Ma vi sono nodi generali che vanno risolti a monte, che vanno indicati rapidamente, e che costituiscono, per l’appunto, le pietre miliari della strada generale da percorrere di cui parlavo poc’anzi. Nodi che non possono essere affrontati in modo estemporaneo, con fughe in avanti, dichiarazioni unilaterali, magari sull’onda della notizia giornalistica, da parte di questo o quel leader. Vanno risolti dentro un modello generale di riferimento, da costruire ex-ante. I nodi generali da risolvere previamente, e che rappresentano le milestone di questo modello generale di riferimento, sono almeno i seguenti: come procedere in Europa, cioè sul piano A e sul piano B, quale posizione tenere rispetto ai temi del lavoro e delle sue tutele, sulle riforme istituzionali, quale legge elettorale si vuole e quale pensiero si sviluppa sul rapporto istituzionale fra Centro e periferia, quale politica economica mettere in campo, fra visione settoriale e programmatica, quale welfare si vuole (e dentro questo quesito si inseriscono ragionamenti sul futuro del lavoro nella rivoluzione tecnologica che stiamo vivendo, così come il tema anagrafico, che incide sulla sanità e le politiche sociali, ed è per molti versi legato al ruolo dei migranti nella nostra società, ed agli strumenti di integrazione e governo dell’immigrazione). E quale politica estera, in una fase in cui siamo stati lanciati dentro una guerra, ed occorre scegliere fra un pacifismo legato a un protagonismo politico attivo, che sappia difendere le nostre società con i dovuti strumenti di sicurezza associati a soluzioni politiche delle tensioni, e proiezione belligerante “sic et simpliciter”, proposta anche da settori della sinistra. Sapendo che in entrambi i casi occorre offrire un piano complessivo che tenga dentro sicurezza interna, tutela dei diritti democratici e di quelli dei migranti, iniziative internazionali e un chiaro quadro di quali alleanze si intendono realizzare nello scacchiere geopolitico.
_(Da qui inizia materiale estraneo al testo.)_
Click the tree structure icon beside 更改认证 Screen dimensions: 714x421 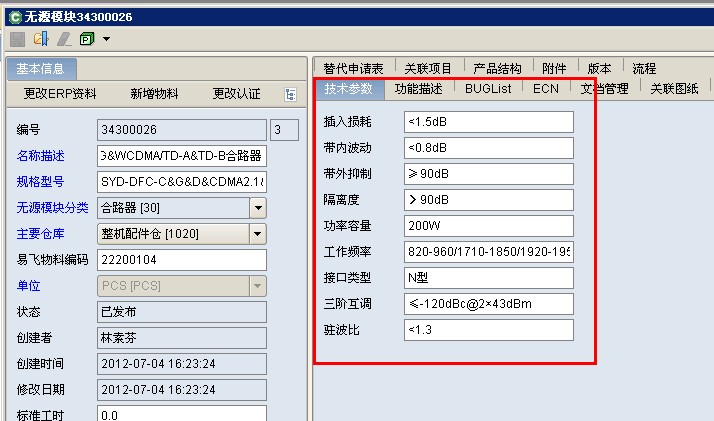coord(291,94)
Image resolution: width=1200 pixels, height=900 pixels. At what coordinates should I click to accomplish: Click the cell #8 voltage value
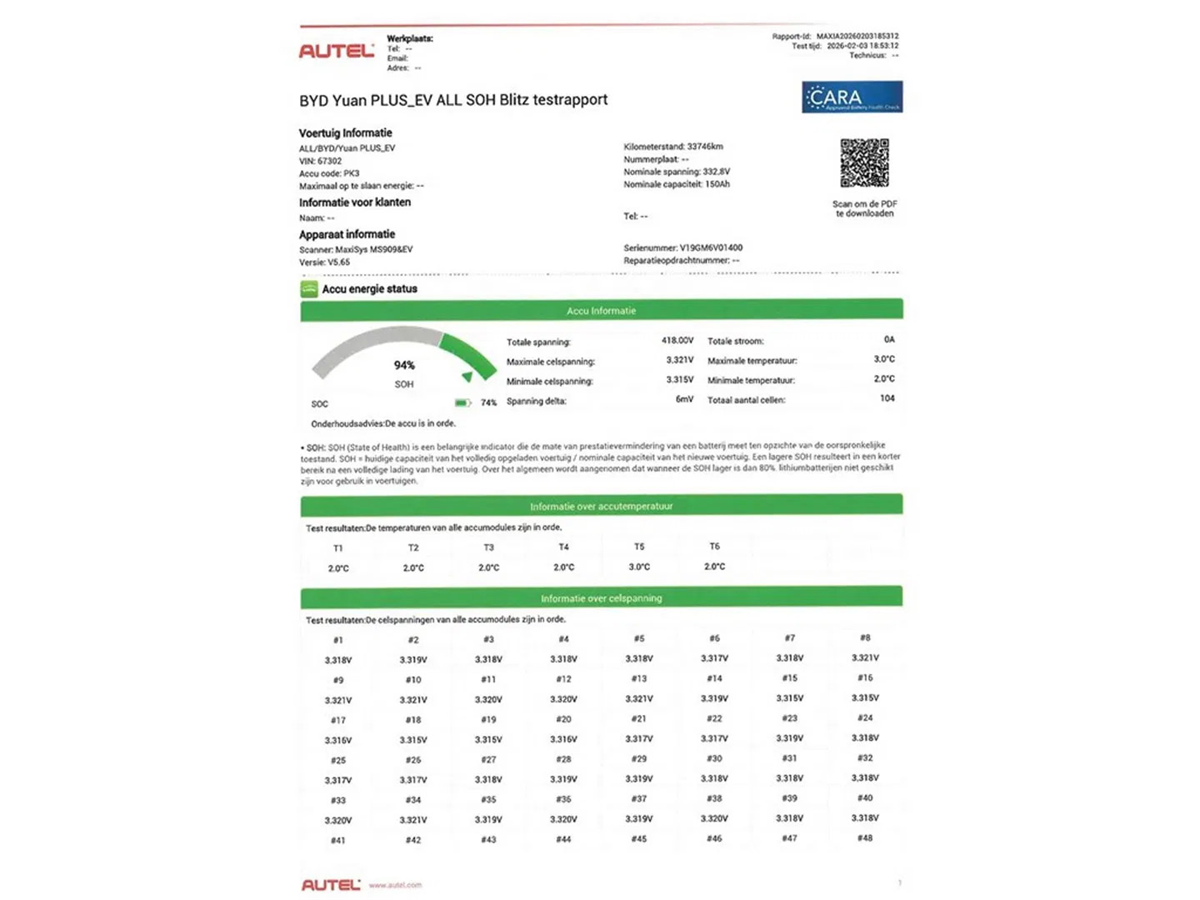point(865,658)
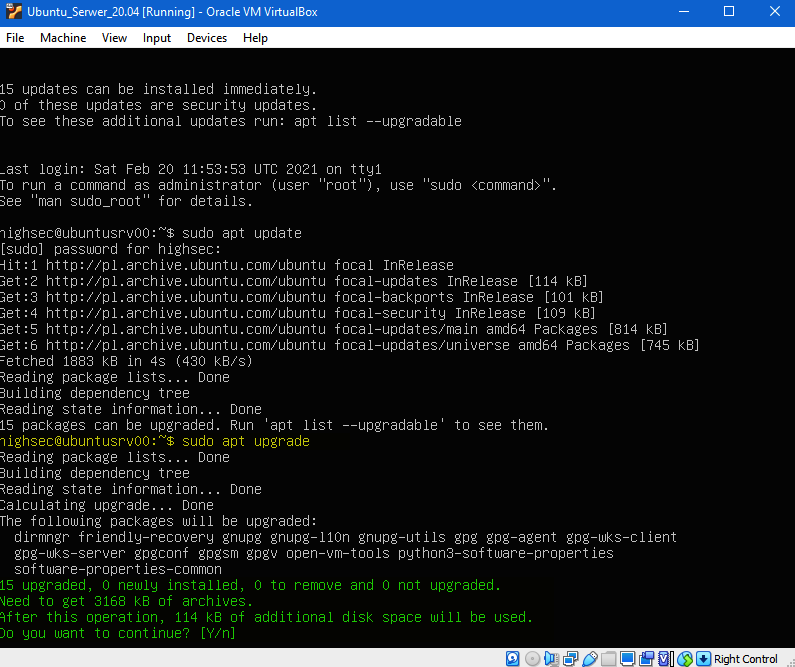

Ed infine, questo lavoro culturale di indicazione di una strada generale, di un percorso da seguire, di una organizzazione partitica e culturale solida, servirà per evitare l’ulteriore, grande errore, dell’Ulivismo, ovvero il collante fornito esclusivamente dalla comune avversione per la controparte. Ieri era Berlusconi, oggi è Renzi. Non si può costruire una unità sull’anti-qualcosa. Si deve costruire su un progetto. Il che significa che non si può agire per sommatoria progressiva di tutti gli antirenziani, ma per amalgama ed adesione su un progetto.
Solo così si avrà una sinistra protagonista dentro un progetto in grado di attivare un consenso sociale ampio, e quindi una opportunità di governo. diversamente, si rischia di fare una copia del Pd, magari un po’ più progressista.